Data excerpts
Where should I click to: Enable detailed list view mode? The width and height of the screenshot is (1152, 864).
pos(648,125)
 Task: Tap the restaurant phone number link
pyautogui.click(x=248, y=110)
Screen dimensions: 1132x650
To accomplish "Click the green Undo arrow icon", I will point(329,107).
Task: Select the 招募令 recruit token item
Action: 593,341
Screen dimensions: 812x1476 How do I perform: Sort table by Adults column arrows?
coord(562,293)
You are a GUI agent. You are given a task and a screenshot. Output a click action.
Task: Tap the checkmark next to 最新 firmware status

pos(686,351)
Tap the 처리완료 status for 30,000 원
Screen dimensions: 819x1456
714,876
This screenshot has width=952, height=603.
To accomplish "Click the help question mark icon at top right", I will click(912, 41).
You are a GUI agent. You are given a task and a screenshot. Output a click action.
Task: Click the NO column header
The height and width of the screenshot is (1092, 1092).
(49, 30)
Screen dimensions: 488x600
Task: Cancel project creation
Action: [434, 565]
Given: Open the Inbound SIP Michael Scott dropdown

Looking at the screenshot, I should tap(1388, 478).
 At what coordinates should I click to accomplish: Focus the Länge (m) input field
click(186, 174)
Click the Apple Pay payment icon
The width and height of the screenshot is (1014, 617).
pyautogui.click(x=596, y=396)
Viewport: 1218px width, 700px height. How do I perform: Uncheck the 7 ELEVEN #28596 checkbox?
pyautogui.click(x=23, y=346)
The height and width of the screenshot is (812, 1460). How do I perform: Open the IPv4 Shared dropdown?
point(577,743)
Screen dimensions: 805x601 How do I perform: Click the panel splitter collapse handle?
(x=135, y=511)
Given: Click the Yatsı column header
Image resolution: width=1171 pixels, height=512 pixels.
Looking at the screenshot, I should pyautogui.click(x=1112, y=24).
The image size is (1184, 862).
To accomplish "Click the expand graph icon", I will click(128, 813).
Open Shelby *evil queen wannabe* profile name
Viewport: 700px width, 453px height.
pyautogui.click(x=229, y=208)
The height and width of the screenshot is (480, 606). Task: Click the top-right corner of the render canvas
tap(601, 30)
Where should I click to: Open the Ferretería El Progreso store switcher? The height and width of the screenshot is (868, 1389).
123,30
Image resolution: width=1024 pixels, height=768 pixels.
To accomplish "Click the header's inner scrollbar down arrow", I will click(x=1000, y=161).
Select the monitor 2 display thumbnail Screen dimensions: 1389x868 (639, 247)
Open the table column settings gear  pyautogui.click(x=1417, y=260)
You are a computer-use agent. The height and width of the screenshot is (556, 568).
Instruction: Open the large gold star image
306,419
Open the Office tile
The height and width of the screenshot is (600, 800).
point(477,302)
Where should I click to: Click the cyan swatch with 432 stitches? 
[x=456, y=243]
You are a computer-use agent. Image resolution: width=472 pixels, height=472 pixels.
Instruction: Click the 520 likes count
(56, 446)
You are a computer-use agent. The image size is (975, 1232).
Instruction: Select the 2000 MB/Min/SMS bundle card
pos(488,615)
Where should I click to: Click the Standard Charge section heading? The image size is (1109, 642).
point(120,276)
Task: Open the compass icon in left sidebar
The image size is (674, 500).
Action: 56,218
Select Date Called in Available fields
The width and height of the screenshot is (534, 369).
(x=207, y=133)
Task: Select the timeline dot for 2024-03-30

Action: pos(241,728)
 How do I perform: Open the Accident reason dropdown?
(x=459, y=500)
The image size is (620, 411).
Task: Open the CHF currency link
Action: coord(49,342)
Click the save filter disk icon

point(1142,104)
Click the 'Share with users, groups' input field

* TASK TO CARRY OUT: For the records above, state the number of lines holding the string "agent", without further comment.

* WORKED SOLUTION: 5